=== Data extracts ===

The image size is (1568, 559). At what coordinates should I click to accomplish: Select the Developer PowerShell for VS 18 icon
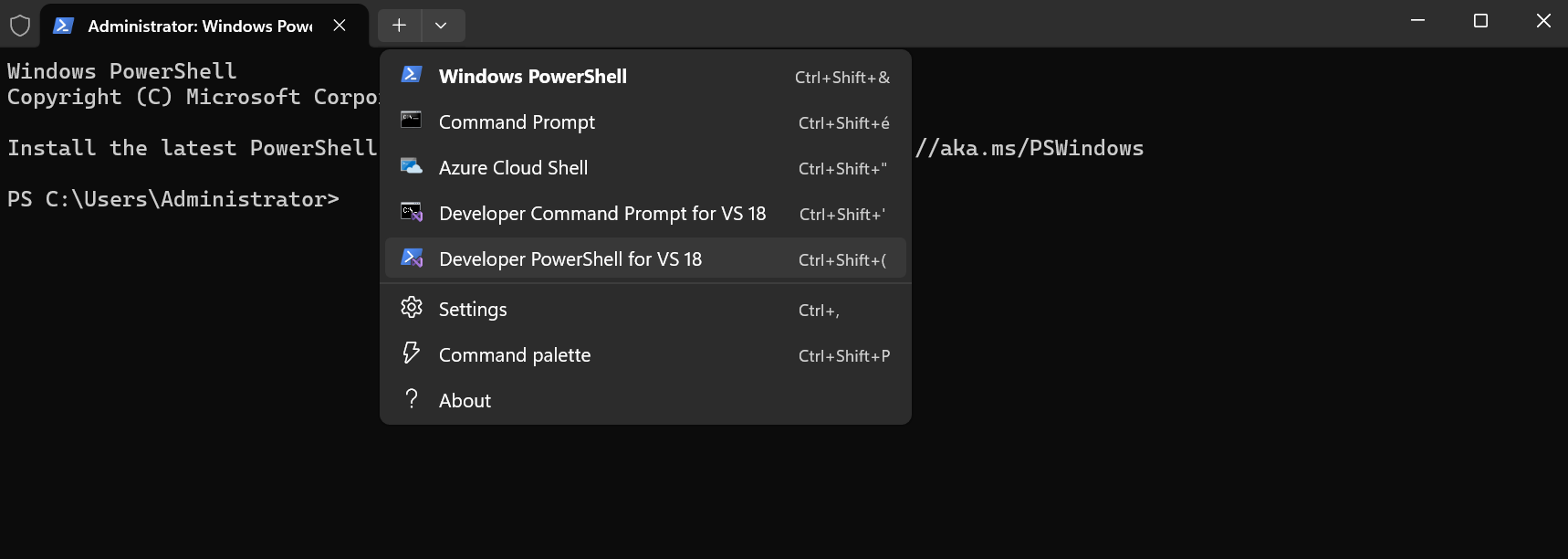[412, 258]
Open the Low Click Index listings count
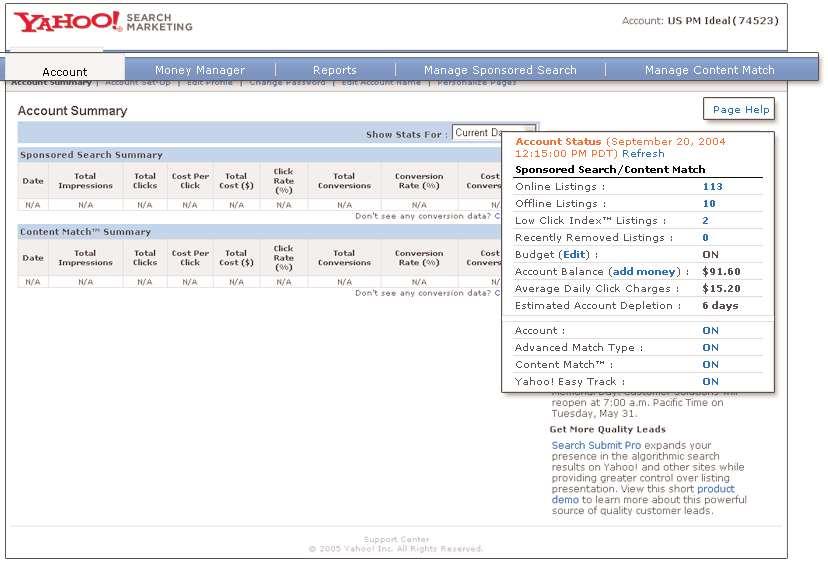 [705, 221]
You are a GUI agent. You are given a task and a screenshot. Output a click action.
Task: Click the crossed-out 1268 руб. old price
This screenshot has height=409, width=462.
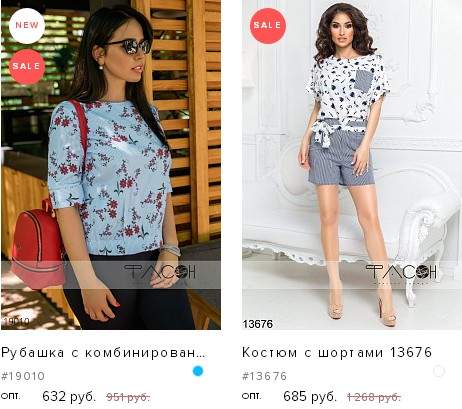pyautogui.click(x=374, y=397)
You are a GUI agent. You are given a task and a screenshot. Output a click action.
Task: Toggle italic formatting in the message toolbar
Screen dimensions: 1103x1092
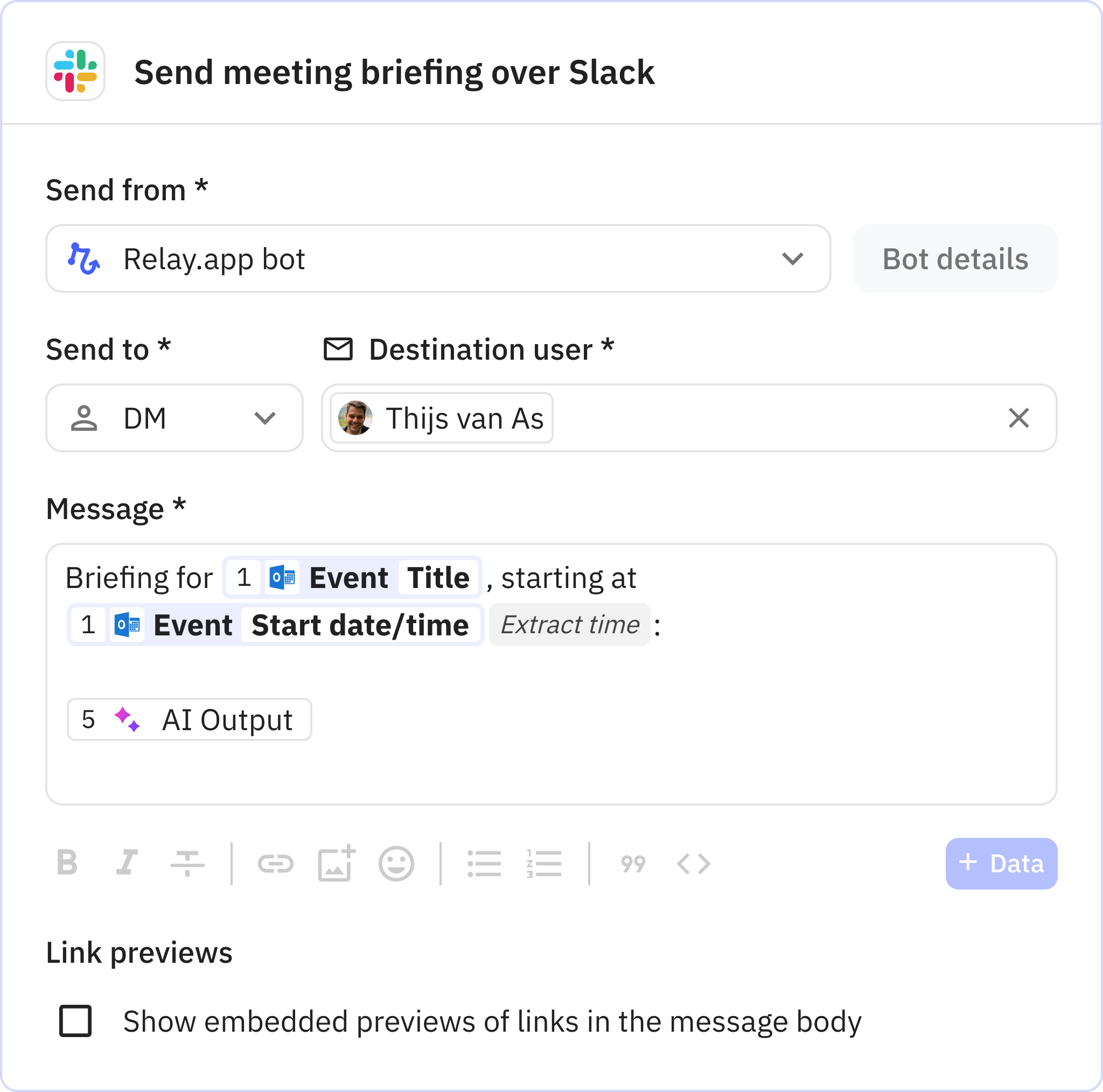127,863
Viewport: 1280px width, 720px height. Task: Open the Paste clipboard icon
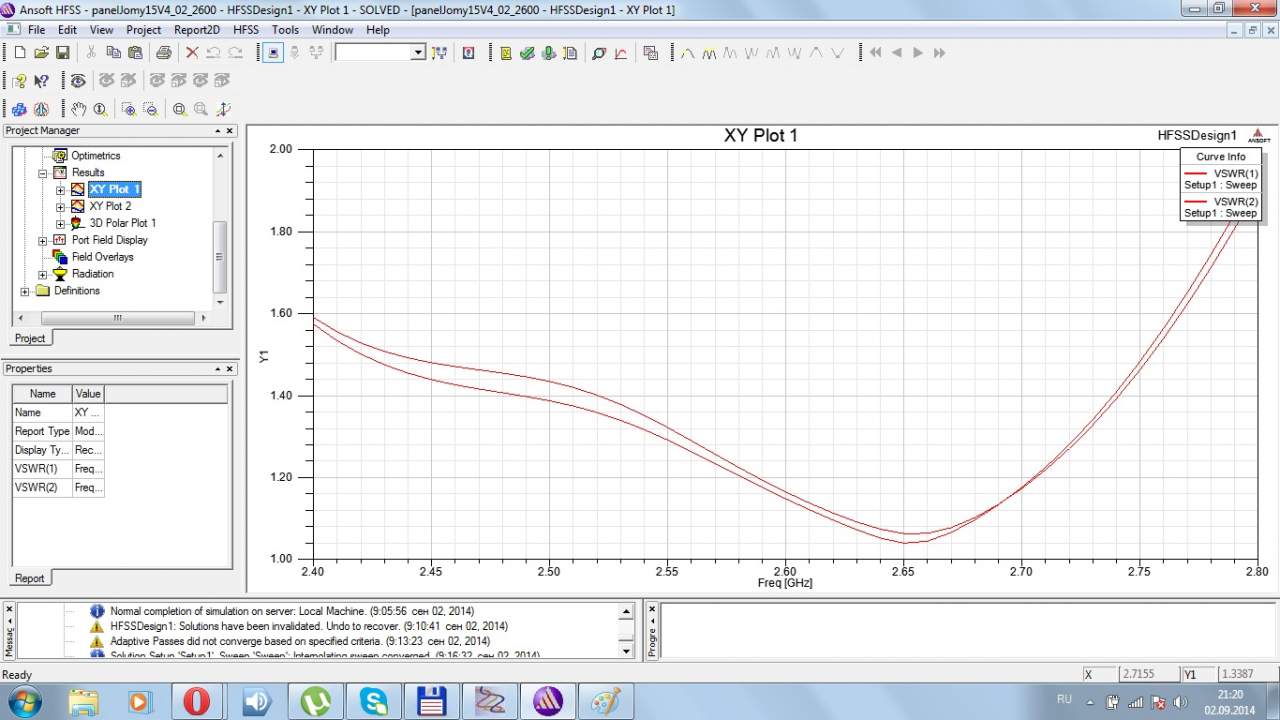(x=135, y=53)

===

About this task » Exact copy, pictures excluded: restate every record above word for word.

Solution below »
The image size is (1568, 559). At what coordinates should I click to accomplish: Select the Developer PowerShell for VS 18 icon
[412, 258]
Open the Low Click Index listings count
 [705, 221]
You are a GUI agent. You are given a task and a screenshot. Output a click action.
Task: Click the crossed-out 1268 руб. old price
This screenshot has height=409, width=462.
pyautogui.click(x=374, y=397)
You are a GUI agent. You are given a task and a screenshot. Output a click action.
Task: Toggle italic formatting in the message toolbar
Screen dimensions: 1103x1092
127,863
Viewport: 1280px width, 720px height. Task: Open the Paste clipboard icon
(x=135, y=53)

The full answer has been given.